Salve,
vorrei chiedervi un'informazione, forse un po' troppo specifica, sulla produzione teorica di De Benoist. In particolare vorrei sapere se, che voi sappiate, si è mai confrontato o scontrato con le tesi del post-marxista Etienne Balibar. Chiedo questo perché Balibar, allievo di Althusser, ha avuto il merito di evidenziare tutte le implicazioni teoricamente paralizzanti dell'economicismo marxista e dell'idea di un proletariato "puro", fuori dalle questioni dell'identità, delle determinazioni culturali e nazionali (troppo spesso rimosse come "ideologiche").
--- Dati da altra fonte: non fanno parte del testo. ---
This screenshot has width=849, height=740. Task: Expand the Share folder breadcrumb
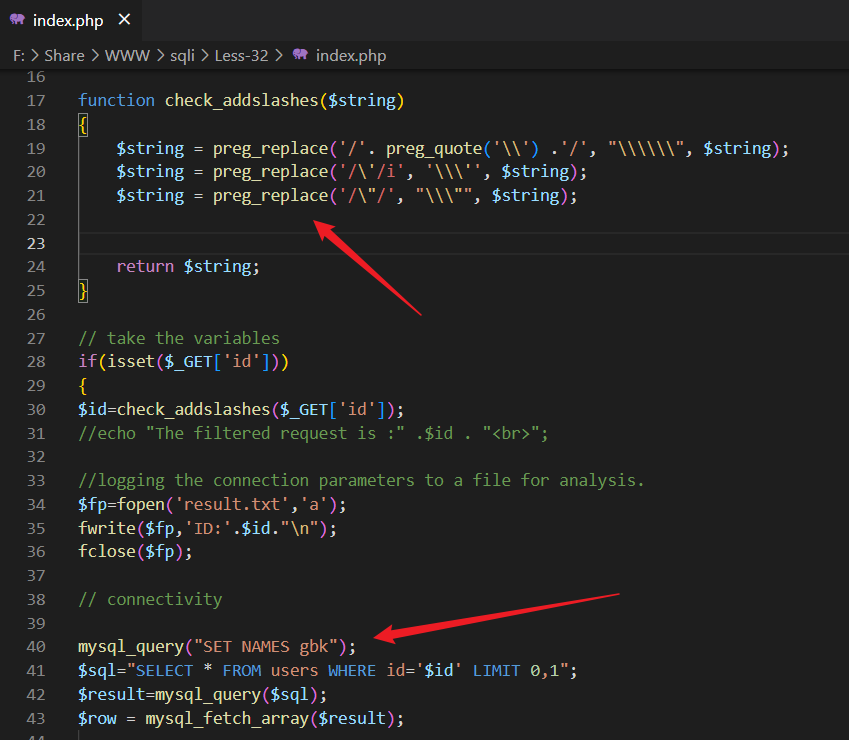point(64,55)
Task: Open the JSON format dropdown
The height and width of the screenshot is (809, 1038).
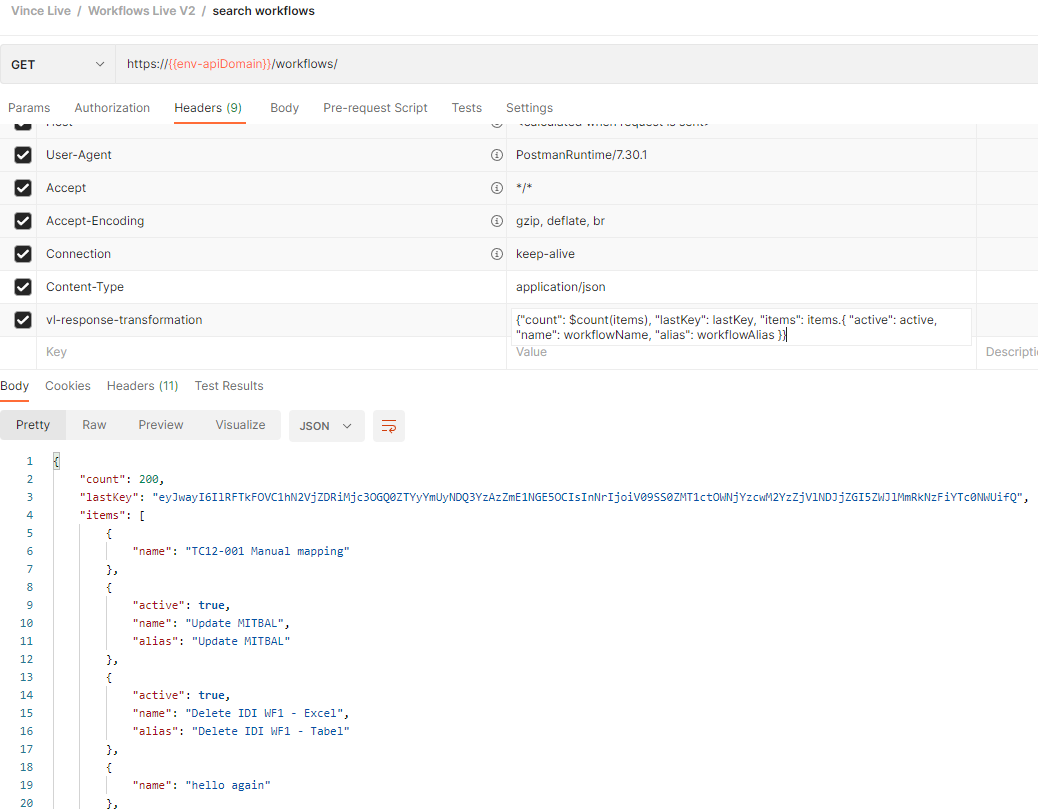Action: (x=326, y=426)
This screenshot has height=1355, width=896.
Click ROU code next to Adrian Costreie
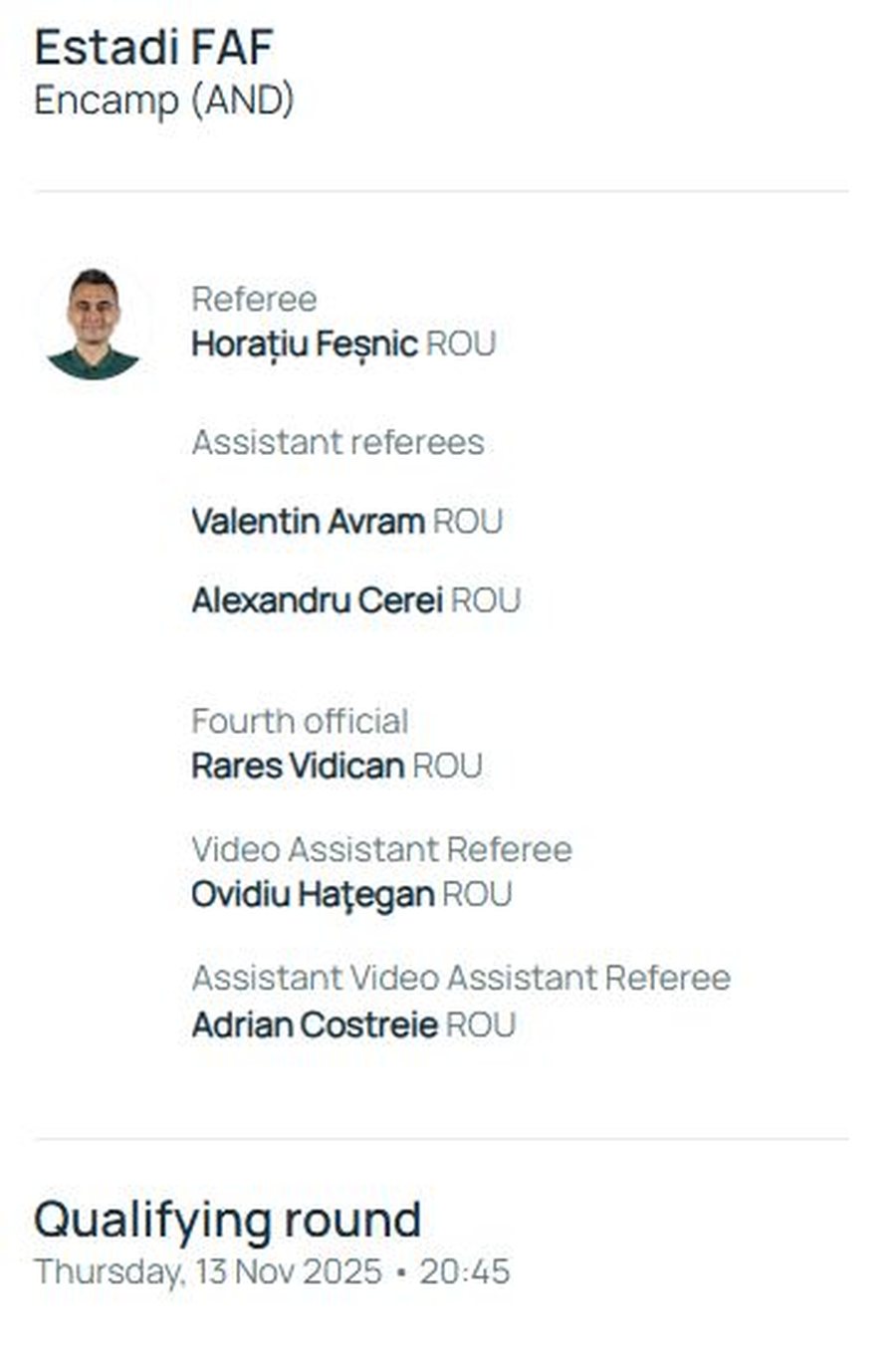480,1025
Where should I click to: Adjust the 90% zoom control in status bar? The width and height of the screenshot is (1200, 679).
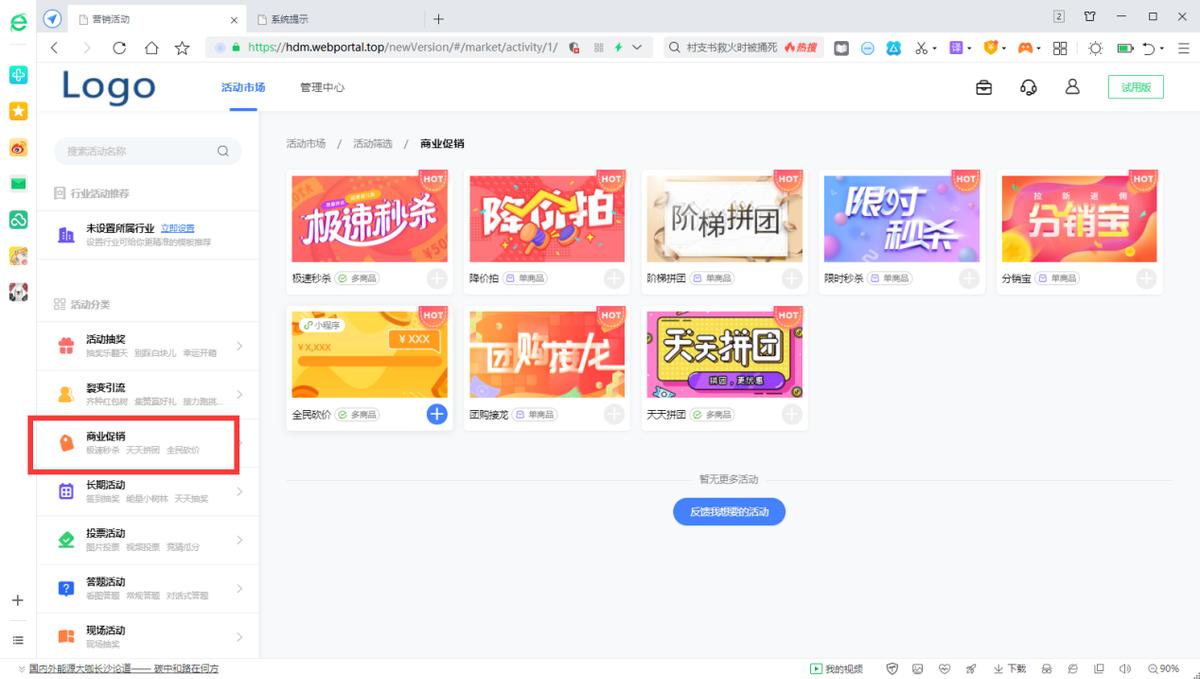[1166, 668]
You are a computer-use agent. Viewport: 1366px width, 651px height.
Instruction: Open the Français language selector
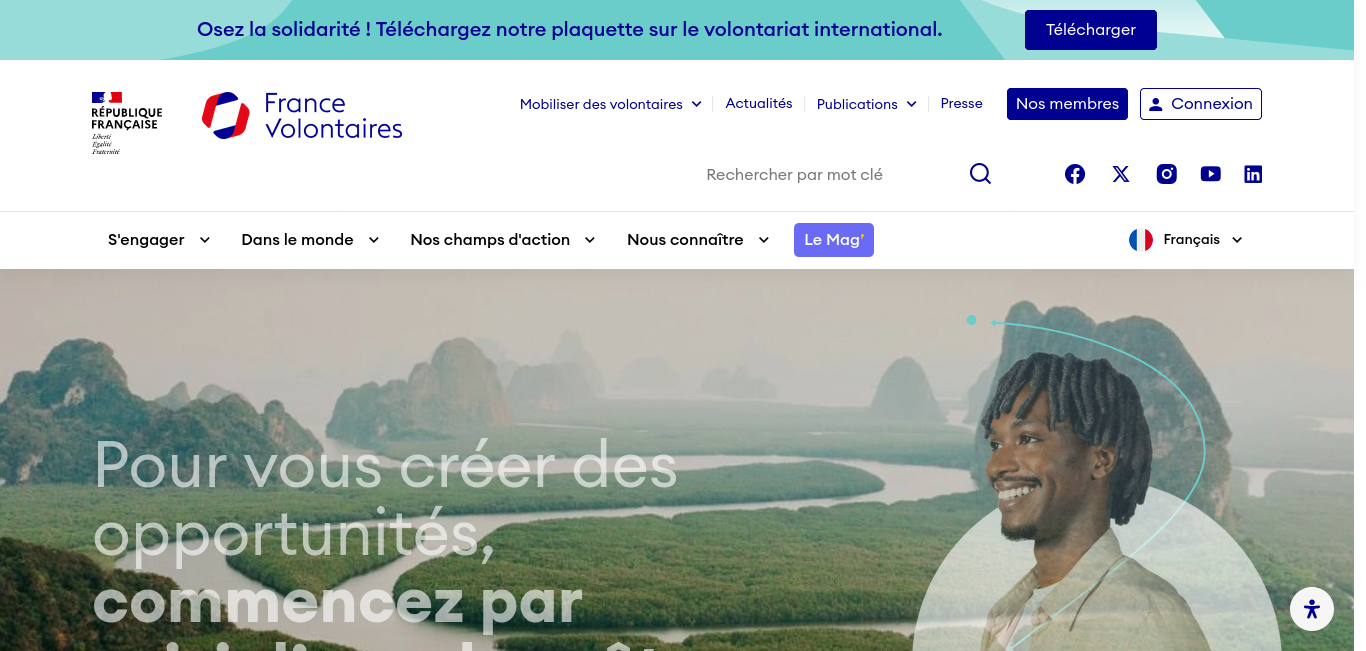point(1186,240)
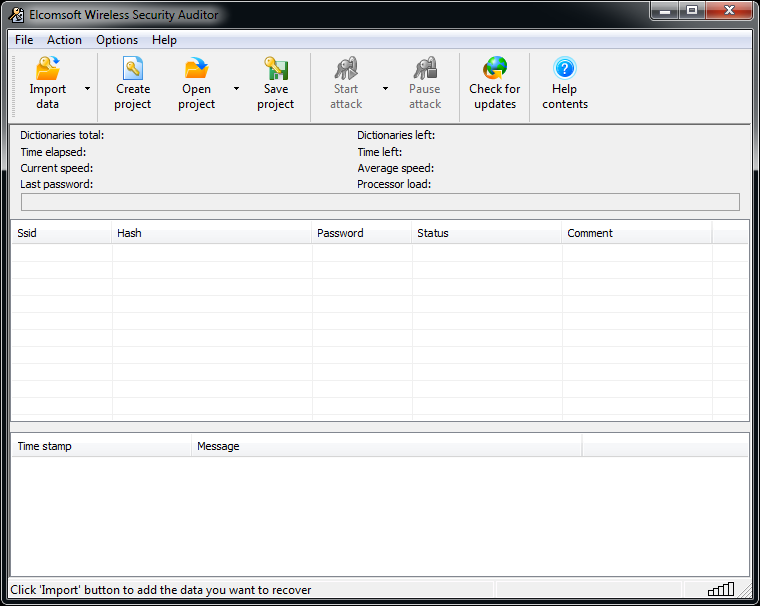This screenshot has width=760, height=606.
Task: Click the Time stamp log column header
Action: tap(101, 446)
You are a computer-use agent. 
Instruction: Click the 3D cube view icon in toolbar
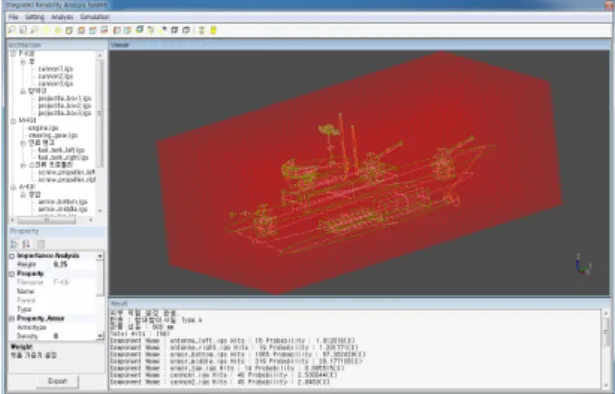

Nello stesso tempo è ricaduto (come buona parte dei "marxisti" francesi contemporanei, da Ranciere a Badiou) in una certa esaltazione degli immigrati in quanto "parte di quelli che non hano parte" (l'espressione è di Rancière), elemento di vuoto e di sovversione nel sistema delle identità di razza, nazione e classe, e in una visione programmaticamente "debole" della specificità europea (l'Europa in quanto "mediatore evanescente"). Di fatto il marxismo viene ridotto a "antifascismo" (dove"fascismo" sarebbe ogni tendenziale chiusura identitaria)...
Le posizioni di De Benoist mi sembravano teoricamente feconde per iniziare una critica a questo tipo di post-marxismo e volevo sapere da chi conosce meglio di me la sua produzione se c'erano appigli per questo tentativo...
Mi scuso per la lunghezza e ringrazio tutti coloro che vorranno rispondermi.